* _DOCUMENT PASSAGE_:
····················

London Caledonians F.C. was an amateur football club based in London, primarily for Scottish players. They were founder members of the Isthmian League, which they won in its inaugural season. They remained in the league until 1939 when the club folded.

Foundation

In 1885, Hugh Macpherson, a player with Champion Hill F.C., a London club with a number of Scots members, founded the club, because of the "scant success" of United London Scottish, the first London club aimed solely at exiled Scots. Macpherson brought together more Scots players for the new club, including some of the U.L.S. players such as Bill Stirling (a forward converted into a goalkeeper) and captain W.E. Fry, with the result that U.L.S. was both no longer needed and no longer competitive.  In the 1886-87 London Senior Cup, U.L.S. went down 7–1 at St Martin's Athletic of Priory Farm in the first round, whereas London Caledonians reached the quarter-finals. By 1888, U.L.S. was defunct and London Caledonians became the only "exile" club in the capital.

····················

* _GIVEN DATA_:

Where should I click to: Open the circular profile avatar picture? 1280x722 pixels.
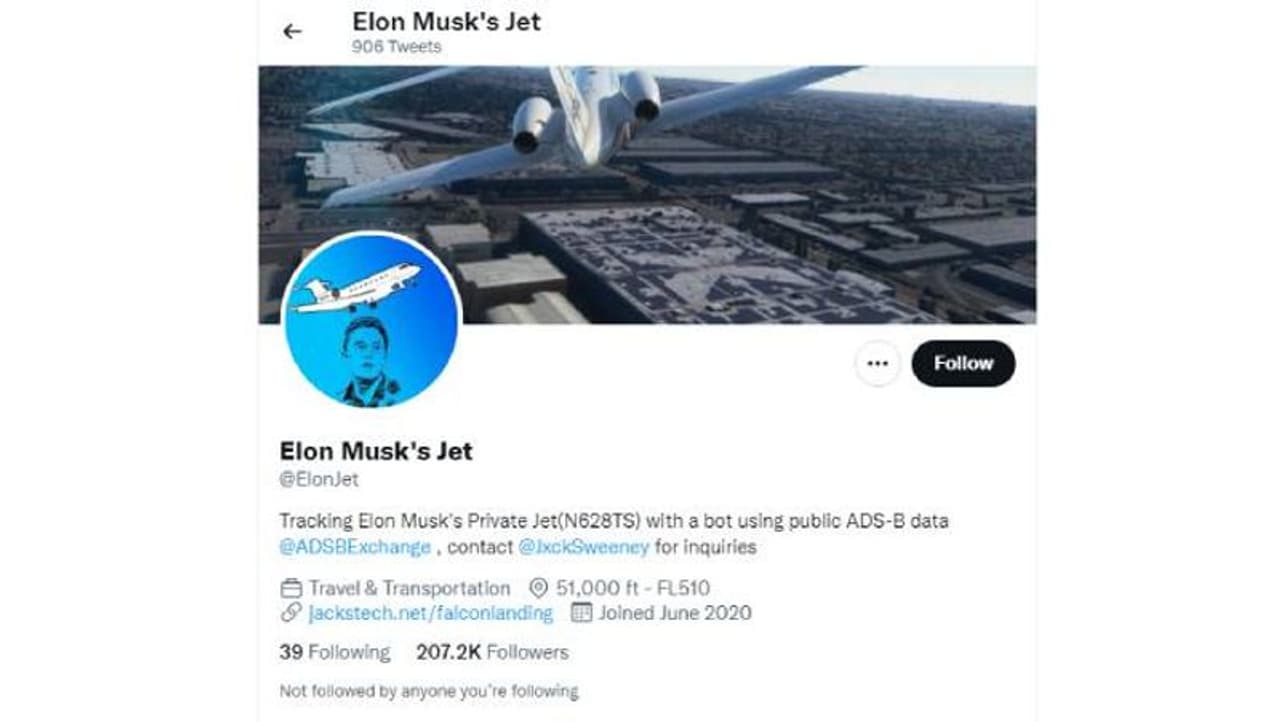point(371,322)
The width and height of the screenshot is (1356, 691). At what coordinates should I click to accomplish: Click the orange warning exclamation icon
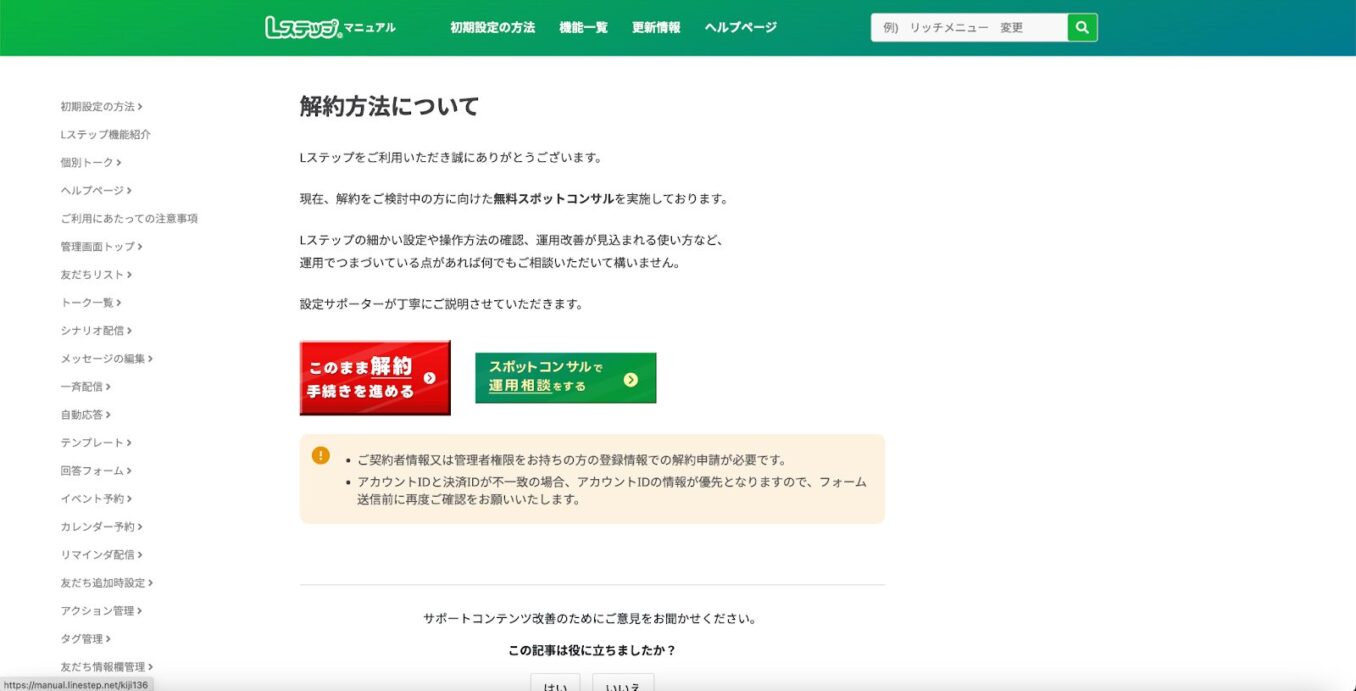pos(319,454)
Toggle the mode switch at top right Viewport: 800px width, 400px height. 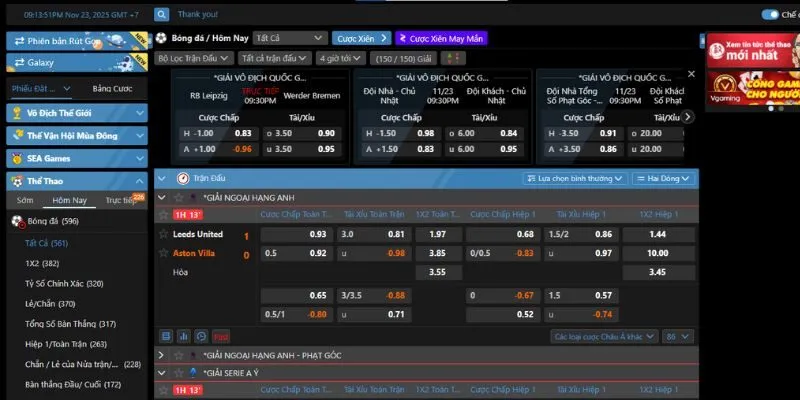tap(770, 14)
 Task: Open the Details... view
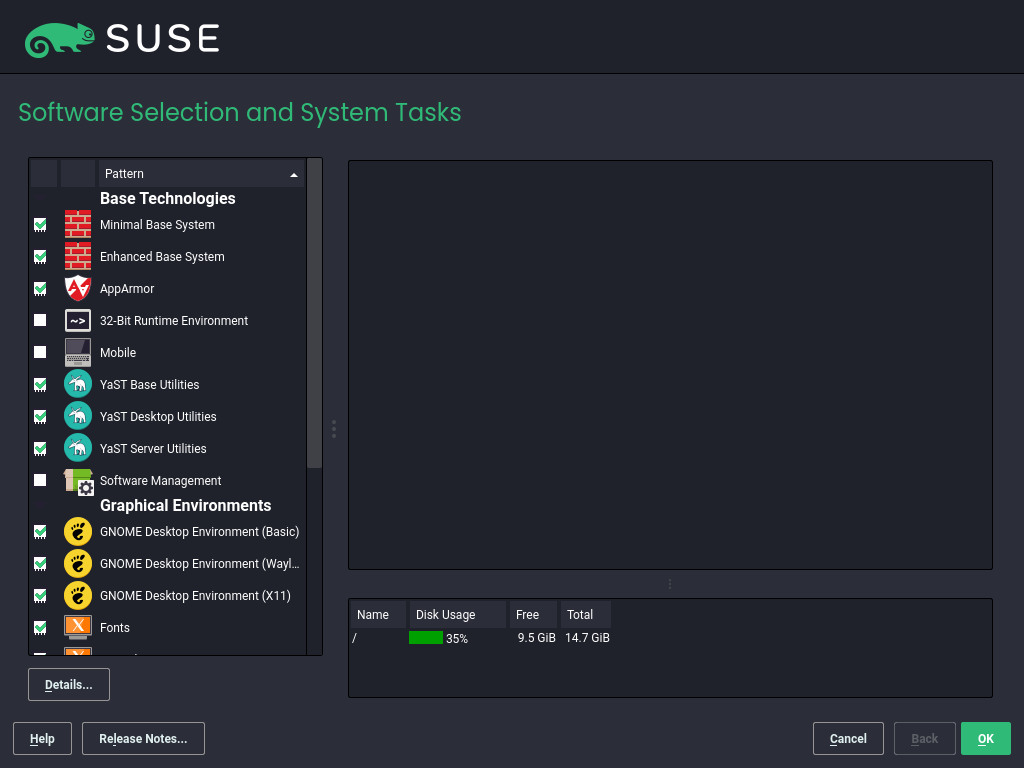(69, 685)
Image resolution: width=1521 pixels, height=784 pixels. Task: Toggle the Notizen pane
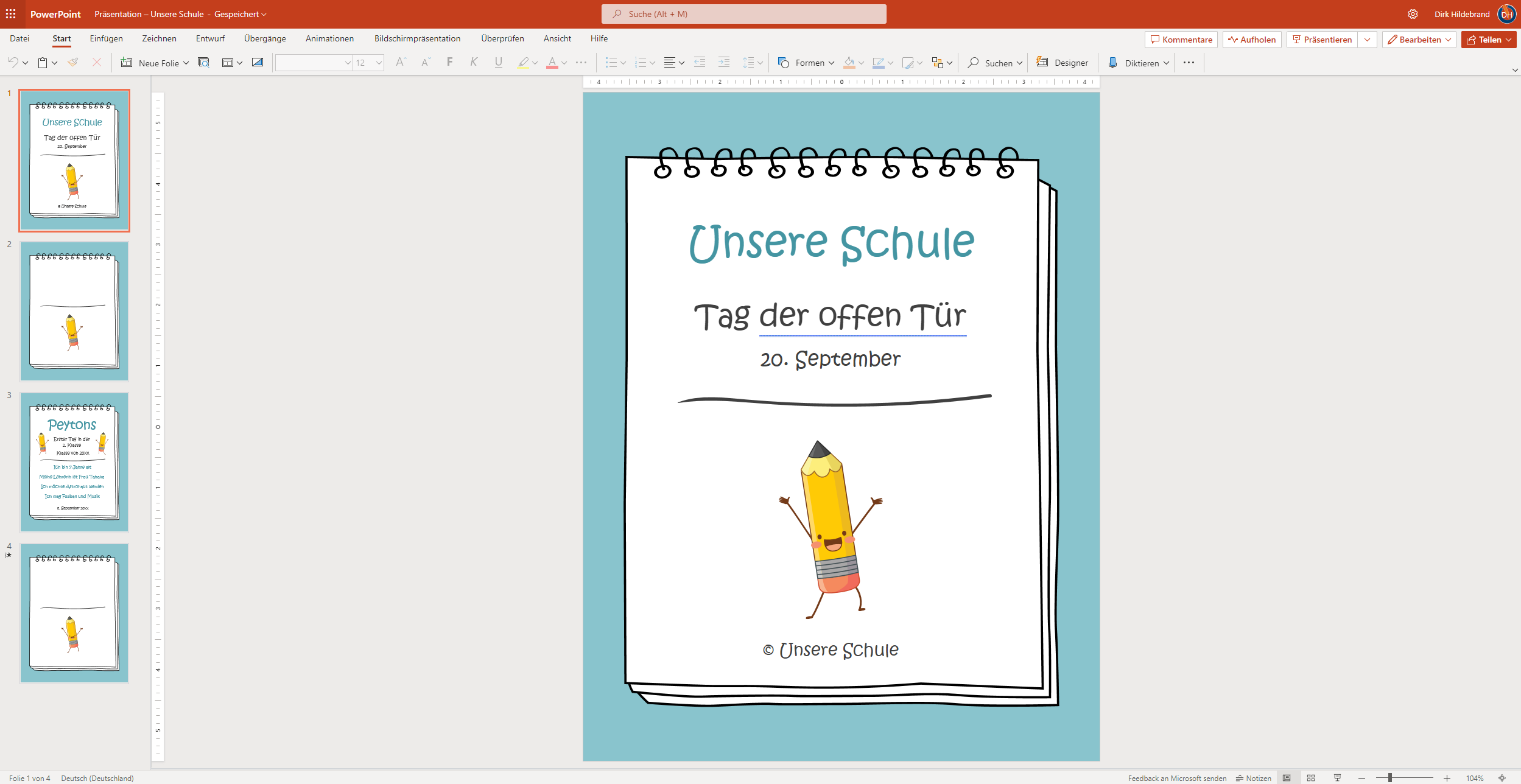pyautogui.click(x=1253, y=778)
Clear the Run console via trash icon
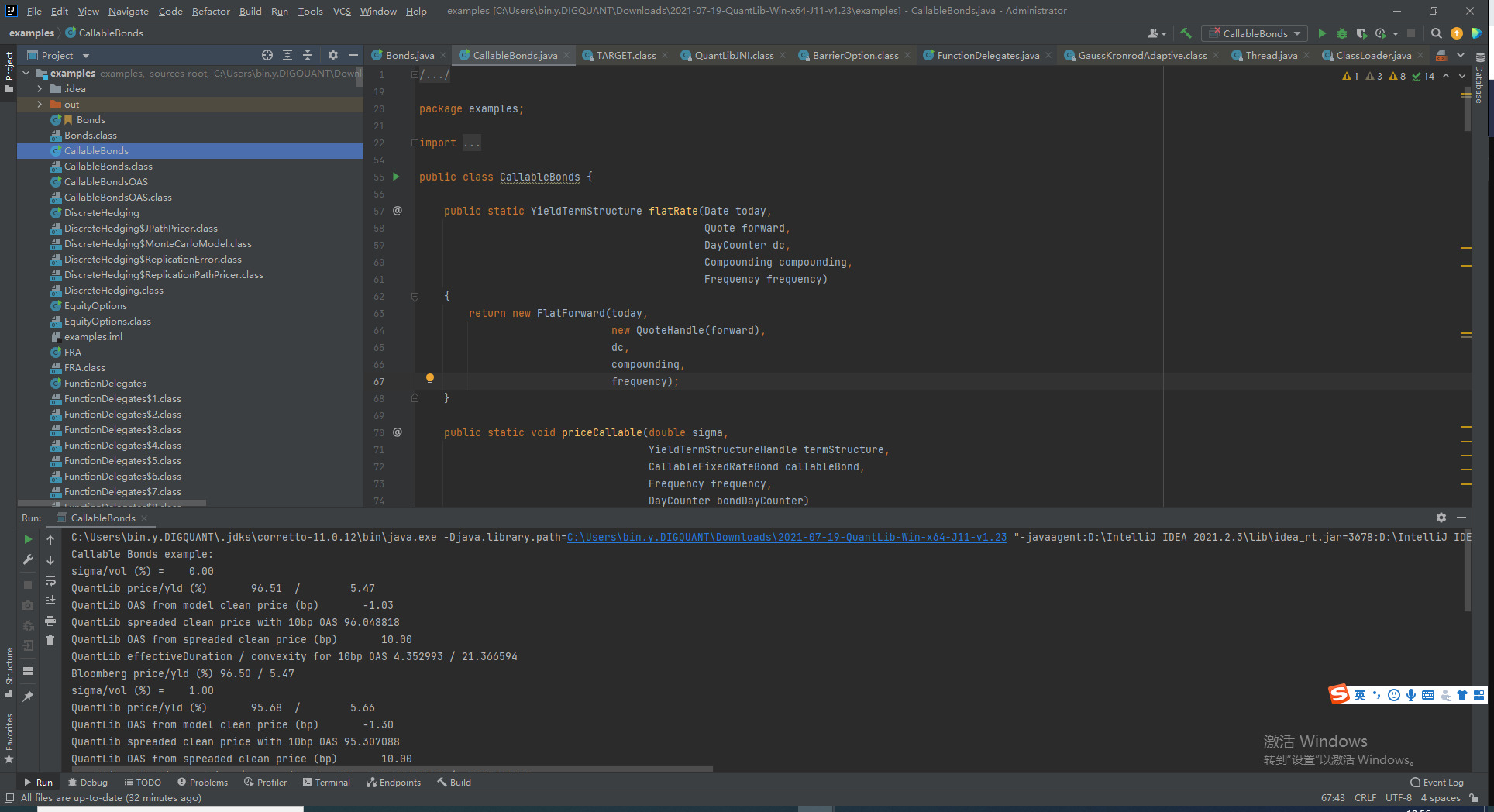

····················

* _SHORT PROBLEM_: According to the passage on London Caledonians F.C., in what year did Hugh Macpherson found the club? Answer from the passage on London Caledonians F.C. alone.

* _OUTPUT FOR THIS TASK_: 1885